Clinical Evaluation of an Automatic Physiologically Responsive Control System for Rotary Blood Pumps
ABSTRACT Rotary blood pumps have become an important tool for the therapy of end stage cardiac failure. However, at the moment most
of these pumps are still operated at constant speed and adjusted by the physician. Adaptation to physiological demand is therefore
provided only by the remaining functionality of the left ventricle. A physiologically responsive control would not only be
important for minimization of suction events and subsequent arrhythmic episodes, but also for better adaptation to exercise
and eventually ventricular recovery. Therefore, an automatic control with integrated suction detection was developed and evaluated
in a clinical study. Here, not only the results of this study but also the potential to optimize the pump efficiency with
this strategy is presented.
The algorithms were developed and implemented with Matlab on a dSpace controller board.
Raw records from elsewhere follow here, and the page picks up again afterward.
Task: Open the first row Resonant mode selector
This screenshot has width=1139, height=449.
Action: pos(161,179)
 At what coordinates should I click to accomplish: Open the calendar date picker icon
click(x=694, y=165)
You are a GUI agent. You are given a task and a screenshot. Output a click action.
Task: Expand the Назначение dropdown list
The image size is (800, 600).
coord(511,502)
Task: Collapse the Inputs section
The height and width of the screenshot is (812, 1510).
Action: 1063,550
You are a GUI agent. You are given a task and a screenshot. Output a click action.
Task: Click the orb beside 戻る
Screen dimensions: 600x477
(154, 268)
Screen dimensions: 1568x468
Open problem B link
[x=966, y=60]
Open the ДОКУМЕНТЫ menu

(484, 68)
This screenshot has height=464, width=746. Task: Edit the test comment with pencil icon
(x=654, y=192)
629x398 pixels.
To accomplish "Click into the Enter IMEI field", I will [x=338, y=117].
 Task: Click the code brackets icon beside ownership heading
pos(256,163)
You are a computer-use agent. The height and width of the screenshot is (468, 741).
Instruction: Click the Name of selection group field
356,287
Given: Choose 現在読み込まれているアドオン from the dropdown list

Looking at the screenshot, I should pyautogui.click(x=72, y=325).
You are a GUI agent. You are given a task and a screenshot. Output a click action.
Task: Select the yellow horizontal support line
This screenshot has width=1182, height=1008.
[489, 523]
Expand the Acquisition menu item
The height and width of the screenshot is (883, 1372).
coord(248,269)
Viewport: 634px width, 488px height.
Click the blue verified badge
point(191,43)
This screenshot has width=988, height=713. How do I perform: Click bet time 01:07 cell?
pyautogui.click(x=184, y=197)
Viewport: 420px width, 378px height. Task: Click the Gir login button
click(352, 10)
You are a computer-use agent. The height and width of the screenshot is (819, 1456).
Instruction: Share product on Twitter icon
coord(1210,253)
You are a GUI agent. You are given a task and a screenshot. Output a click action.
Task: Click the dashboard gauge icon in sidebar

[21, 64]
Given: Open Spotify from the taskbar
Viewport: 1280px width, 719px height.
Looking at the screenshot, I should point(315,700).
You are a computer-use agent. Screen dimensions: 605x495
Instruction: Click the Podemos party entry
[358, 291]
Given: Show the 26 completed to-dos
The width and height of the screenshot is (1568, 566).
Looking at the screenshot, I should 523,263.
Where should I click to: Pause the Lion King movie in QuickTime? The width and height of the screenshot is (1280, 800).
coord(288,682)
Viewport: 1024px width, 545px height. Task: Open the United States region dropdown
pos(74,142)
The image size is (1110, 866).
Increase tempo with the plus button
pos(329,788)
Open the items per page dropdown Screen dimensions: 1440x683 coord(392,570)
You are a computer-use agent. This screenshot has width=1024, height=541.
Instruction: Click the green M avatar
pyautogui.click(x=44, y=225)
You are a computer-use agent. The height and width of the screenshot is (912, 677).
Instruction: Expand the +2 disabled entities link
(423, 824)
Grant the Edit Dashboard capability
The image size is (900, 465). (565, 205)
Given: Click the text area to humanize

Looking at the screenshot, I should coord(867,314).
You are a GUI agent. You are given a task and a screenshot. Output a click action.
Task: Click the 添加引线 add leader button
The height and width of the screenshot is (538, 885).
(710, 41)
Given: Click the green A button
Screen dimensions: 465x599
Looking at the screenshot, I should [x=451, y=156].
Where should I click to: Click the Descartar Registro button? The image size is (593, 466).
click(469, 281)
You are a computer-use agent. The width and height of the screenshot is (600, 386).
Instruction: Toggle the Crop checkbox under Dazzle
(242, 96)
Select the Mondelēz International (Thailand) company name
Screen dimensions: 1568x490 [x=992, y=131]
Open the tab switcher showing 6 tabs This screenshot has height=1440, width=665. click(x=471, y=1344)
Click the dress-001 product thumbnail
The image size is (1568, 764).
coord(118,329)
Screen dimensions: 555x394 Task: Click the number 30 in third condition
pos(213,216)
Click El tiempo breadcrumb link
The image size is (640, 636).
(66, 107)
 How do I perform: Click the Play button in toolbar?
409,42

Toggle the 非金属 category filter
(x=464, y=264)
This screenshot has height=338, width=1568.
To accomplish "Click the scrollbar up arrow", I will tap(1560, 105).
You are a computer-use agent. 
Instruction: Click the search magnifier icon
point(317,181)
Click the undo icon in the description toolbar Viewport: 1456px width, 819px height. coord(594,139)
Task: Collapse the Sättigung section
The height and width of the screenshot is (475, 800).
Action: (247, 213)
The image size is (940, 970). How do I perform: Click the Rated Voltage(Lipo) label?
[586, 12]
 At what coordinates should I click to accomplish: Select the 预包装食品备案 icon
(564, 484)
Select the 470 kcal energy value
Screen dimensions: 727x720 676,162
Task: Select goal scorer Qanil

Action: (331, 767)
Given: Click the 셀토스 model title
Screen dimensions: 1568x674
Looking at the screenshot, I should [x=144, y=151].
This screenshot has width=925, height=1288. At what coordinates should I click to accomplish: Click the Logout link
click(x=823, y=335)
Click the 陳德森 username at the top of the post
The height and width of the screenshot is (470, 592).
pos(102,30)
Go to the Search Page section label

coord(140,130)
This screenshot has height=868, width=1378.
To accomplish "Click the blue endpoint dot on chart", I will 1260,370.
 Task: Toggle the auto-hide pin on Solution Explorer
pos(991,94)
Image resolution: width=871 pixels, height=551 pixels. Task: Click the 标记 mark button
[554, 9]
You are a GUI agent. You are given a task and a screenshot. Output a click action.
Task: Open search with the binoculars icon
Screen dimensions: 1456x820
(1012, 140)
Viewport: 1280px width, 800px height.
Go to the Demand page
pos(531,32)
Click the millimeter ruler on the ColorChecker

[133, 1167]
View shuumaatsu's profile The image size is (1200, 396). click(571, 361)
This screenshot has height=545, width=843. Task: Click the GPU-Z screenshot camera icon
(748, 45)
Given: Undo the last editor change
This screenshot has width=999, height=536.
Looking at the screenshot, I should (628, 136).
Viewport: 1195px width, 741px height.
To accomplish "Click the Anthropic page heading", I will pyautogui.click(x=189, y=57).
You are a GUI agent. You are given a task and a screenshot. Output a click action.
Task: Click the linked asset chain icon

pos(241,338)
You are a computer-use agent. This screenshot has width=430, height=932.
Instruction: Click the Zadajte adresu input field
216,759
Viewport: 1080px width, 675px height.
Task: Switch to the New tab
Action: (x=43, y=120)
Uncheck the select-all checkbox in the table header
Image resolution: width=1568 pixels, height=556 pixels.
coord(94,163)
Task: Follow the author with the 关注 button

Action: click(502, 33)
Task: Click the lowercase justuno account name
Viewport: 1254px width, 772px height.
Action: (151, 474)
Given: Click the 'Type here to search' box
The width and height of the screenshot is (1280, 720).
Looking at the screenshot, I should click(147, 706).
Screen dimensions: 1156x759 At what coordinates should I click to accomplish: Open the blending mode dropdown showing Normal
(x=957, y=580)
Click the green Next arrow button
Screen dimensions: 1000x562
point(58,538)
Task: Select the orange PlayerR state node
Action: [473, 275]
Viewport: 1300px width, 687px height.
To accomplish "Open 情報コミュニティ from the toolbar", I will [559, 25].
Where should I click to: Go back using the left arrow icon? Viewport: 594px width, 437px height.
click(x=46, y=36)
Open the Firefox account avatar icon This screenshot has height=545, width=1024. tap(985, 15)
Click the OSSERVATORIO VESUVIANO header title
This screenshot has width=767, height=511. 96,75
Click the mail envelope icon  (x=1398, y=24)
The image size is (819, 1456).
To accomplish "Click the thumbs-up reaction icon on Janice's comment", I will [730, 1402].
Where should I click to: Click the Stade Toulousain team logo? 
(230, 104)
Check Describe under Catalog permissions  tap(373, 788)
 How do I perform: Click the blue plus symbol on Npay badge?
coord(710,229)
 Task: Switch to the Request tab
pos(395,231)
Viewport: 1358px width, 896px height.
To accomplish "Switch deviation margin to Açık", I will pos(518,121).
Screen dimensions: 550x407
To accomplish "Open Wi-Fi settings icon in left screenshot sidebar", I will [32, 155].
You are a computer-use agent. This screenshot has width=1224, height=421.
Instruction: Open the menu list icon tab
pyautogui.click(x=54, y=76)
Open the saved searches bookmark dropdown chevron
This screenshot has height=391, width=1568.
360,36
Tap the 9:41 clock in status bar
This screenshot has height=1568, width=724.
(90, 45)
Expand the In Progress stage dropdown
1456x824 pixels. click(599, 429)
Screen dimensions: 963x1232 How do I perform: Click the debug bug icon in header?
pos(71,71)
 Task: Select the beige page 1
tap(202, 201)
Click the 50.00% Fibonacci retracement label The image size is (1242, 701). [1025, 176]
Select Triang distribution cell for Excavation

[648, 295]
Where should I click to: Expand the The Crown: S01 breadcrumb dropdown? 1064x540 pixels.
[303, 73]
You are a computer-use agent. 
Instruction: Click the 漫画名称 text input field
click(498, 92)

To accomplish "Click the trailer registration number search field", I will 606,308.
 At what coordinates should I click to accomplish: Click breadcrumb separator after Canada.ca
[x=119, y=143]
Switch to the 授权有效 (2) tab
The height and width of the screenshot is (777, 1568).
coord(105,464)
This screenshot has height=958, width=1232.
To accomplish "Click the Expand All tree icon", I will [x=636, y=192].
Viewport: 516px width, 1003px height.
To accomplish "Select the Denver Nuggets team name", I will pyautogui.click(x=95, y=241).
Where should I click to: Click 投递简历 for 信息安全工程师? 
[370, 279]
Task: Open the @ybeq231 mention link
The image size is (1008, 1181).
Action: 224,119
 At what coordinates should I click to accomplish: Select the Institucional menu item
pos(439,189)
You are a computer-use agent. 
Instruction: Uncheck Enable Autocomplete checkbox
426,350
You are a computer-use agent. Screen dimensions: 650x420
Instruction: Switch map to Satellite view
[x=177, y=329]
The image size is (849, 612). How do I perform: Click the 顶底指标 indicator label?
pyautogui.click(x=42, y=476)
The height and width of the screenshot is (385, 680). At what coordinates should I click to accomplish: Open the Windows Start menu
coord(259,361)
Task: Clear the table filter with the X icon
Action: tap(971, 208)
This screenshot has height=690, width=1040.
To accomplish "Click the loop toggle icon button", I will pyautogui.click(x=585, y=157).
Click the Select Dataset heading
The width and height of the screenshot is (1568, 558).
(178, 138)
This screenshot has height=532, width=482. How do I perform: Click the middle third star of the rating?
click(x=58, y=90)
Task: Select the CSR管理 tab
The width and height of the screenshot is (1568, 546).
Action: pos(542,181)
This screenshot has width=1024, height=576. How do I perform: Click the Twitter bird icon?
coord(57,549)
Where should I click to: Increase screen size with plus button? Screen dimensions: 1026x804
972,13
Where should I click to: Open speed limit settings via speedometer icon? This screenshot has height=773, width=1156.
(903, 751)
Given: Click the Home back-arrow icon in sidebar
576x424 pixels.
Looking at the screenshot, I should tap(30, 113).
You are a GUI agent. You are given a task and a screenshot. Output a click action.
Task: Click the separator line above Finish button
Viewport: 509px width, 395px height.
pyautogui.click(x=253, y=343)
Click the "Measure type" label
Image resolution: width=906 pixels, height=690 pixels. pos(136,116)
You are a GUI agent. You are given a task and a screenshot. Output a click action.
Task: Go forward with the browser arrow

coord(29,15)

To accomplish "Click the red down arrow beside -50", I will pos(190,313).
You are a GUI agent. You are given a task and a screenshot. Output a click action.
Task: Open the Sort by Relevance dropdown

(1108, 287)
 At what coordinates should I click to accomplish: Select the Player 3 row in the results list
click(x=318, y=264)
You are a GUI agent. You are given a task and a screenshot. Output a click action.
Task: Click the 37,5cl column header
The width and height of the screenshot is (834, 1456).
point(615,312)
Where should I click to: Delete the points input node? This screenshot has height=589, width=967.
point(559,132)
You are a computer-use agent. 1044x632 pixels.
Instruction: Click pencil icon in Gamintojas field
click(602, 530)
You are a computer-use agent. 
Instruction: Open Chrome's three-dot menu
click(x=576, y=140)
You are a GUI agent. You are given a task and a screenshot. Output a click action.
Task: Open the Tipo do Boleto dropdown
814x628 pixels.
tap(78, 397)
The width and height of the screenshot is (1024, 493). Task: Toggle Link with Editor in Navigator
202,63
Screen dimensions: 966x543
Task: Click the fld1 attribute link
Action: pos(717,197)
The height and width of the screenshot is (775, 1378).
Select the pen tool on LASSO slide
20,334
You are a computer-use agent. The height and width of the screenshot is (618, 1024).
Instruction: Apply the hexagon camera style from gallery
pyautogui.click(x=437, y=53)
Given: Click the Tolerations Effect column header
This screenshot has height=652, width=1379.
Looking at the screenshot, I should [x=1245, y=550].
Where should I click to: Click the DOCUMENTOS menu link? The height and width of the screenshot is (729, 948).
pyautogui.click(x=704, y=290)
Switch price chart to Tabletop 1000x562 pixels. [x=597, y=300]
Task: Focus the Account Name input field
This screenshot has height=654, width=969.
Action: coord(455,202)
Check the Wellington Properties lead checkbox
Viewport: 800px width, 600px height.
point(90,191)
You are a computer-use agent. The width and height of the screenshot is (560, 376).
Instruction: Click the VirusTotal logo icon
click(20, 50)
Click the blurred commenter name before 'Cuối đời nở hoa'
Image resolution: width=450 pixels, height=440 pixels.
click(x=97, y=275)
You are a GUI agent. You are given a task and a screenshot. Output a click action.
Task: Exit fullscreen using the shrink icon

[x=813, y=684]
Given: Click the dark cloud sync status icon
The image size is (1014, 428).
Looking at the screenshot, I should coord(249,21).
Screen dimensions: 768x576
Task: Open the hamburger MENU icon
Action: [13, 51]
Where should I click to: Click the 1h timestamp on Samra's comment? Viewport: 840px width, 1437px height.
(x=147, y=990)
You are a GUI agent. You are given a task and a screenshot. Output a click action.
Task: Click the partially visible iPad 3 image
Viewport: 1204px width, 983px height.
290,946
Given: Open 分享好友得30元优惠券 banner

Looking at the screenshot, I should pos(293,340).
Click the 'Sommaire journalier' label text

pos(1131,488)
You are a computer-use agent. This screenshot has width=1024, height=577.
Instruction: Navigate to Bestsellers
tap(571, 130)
The system uses pump speed, pump power,
and pump flow as its only input signals. It was connected to the clinical hardware of the DeBakey VAD® System. The control
is preload-sensitive and uses an expert system to detect excessive unloading and eventual suction. Additionally, a function
for optimization of pump power was implemented. This system was used to quantify the cardiovascular reaction of patients to
both automatically controlled and constant pump speed. A subgroup of five patients underwent bicycle ergometry with Swan-Ganz
catheterization and spiroergometry.
The automatic, closed-loop speed control showed robust and stable performance. It provided an increase in pump flow (± 0.94
± 0.5 l/min, p<0.05) compared to constant-speed mode in response to physical activity. Pulmonary arterial (PA) and capillary
wedge pressure (PCWP) clearly decreased (-7.4 ± 4.1 mmHg for PAP and -8.3 ± 4.2 mmHg for PCWP, p<0.05). Exceeding the aims
of the study the results indicated already an increased exercise capacity and the possibility for power optimization.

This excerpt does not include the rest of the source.